Quais efeitos secundários são possíveis com Polygot?

Possíveis Efeitos Secundários e Informações de Segurança do Polygot

O perfil de segurança do Polygot é definido por reações adversas documentadas, graves e clinicamente significativas, que afetam diversos sistemas do organismo. As informações apresentadas baseiam-se estritamente em documentos regulamentares governamentais e dados de ensaios clínicos.

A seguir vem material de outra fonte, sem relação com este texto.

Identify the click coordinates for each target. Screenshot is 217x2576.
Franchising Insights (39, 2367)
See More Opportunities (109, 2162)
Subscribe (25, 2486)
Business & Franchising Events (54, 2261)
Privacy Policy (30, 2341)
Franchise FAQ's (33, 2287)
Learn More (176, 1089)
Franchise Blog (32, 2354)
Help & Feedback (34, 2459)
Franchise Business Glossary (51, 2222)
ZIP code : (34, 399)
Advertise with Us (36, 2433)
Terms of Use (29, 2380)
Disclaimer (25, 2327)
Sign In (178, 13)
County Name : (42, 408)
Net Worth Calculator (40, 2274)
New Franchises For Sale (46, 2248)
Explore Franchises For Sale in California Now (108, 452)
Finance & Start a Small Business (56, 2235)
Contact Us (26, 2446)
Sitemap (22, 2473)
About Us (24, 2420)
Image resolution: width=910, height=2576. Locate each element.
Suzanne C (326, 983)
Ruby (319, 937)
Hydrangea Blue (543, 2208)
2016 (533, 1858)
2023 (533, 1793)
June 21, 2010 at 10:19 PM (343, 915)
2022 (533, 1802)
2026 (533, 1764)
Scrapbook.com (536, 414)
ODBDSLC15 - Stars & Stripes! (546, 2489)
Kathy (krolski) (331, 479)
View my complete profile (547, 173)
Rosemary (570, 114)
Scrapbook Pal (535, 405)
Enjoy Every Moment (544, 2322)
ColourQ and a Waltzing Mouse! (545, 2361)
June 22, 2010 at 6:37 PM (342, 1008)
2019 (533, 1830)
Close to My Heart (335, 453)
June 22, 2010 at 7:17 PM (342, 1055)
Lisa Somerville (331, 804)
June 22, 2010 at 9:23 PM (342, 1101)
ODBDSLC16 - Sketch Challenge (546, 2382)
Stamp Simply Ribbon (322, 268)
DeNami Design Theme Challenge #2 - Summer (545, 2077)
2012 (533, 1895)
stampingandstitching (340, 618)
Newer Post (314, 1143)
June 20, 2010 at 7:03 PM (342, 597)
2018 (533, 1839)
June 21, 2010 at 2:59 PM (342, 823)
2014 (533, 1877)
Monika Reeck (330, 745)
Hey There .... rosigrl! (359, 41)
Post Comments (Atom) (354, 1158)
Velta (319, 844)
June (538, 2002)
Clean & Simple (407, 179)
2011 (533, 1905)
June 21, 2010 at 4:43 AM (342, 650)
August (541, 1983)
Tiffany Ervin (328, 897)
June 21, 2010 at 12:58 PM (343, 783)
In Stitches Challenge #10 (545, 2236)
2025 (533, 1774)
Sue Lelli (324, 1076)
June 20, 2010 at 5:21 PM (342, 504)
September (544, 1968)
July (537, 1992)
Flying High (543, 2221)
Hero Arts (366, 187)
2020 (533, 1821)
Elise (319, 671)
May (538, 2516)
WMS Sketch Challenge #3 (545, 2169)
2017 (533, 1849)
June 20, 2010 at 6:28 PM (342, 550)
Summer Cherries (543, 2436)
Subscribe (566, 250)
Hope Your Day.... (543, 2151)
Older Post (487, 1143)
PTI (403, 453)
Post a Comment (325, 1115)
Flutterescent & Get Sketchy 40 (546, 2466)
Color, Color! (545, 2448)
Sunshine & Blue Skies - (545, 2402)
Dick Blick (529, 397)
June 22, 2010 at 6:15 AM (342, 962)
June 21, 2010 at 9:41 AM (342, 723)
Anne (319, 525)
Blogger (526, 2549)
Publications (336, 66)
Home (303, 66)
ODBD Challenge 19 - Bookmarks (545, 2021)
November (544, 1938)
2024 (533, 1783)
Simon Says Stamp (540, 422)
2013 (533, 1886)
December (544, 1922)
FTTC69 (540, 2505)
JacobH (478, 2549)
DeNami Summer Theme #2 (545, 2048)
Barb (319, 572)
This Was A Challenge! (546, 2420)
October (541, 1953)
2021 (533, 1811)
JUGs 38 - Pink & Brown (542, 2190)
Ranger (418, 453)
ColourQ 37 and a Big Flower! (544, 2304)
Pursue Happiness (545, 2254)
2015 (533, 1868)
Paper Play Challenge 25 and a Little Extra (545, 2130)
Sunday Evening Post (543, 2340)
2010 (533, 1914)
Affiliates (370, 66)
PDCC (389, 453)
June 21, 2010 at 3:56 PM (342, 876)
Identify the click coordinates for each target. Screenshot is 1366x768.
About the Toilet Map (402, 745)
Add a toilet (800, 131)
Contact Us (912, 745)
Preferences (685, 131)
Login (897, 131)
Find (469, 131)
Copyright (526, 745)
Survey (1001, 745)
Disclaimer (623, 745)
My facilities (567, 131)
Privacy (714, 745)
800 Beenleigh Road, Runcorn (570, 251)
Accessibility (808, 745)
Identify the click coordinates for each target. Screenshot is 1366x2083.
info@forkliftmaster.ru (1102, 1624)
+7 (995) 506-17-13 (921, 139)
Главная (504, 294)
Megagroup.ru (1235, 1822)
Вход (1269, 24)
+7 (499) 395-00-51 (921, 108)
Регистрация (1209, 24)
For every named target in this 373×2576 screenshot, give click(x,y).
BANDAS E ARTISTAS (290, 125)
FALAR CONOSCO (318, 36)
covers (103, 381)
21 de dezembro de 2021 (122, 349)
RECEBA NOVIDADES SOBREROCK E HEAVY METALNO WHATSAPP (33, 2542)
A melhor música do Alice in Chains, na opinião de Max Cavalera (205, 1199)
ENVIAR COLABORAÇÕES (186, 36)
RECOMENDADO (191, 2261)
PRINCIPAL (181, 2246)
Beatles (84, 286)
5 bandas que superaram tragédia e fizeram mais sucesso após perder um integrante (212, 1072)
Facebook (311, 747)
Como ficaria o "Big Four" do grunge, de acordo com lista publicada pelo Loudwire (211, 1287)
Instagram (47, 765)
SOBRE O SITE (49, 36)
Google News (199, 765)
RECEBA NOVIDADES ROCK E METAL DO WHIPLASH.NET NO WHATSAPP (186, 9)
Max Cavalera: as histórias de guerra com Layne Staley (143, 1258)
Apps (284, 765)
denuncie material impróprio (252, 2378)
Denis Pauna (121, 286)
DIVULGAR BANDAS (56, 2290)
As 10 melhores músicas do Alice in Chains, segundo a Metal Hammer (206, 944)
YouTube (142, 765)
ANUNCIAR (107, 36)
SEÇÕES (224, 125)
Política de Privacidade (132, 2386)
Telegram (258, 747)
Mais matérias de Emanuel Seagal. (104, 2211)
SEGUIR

Reações Adversas Graves e Clinicamente Significativas

O Polygot acarreta um risco documentado de várias reações adversas graves, com risco de vida ou potencialmente fatais. Estas incluem:

  • Reações Cutâneas Adversas Fatais e com Risco de Vida: Foram documentados casos de reações cutâneas graves, especificamente a síndrome de Stevens-Johnson (SSJ) e a Necrólise Epidérmica Tóxica (NET). A ocorrência de exantema (erupção cutânea) com risco de vida (Grau 4) exige a descontinuação permanente do tratamento.
  • Infeções Fatais e com Risco de Vida: Foram reportadas infeções graves, incluindo sépsis, pneumonia e infeções cutâneas, com uma gravidade de Grau 3 ou superior.
  • Reações à Perfusão: Estão documentadas reações à perfusão que podem colocar a vida em risco (Grau 4). A maioria destas reações ocorre durante ou pouco após a primeira perfusão, embora possam surgir em doses subsequentes.
  • Complicações Imunomediadas Fatais e com Risco de Vida: Ocorreram reações graves do sistema imunitário envolvendo múltiplos órgãos, tais como miosite, miocardite, hepatite e pneumonite. Foram também reportadas outras condições do sistema nervoso de mediação imunitária, incluindo uma variante da síndrome de Guillain-Barré.

Frequência das Reações Adversas

Em ensaios clínicos, a erupção medicamentosa (exantema) foi uma reação adversa comum, ocorrendo em aproximadamente 25% dos doentes num ensaio clínico de relevo. As reações à perfusão foram observadas em cerca de 35% dos doentes. Embora a maioria das reações à perfusão ocorra numa fase inicial, o aparecimento da erupção medicamentosa pode ser tardio, surgindo por vezes meses após o início do tratamento.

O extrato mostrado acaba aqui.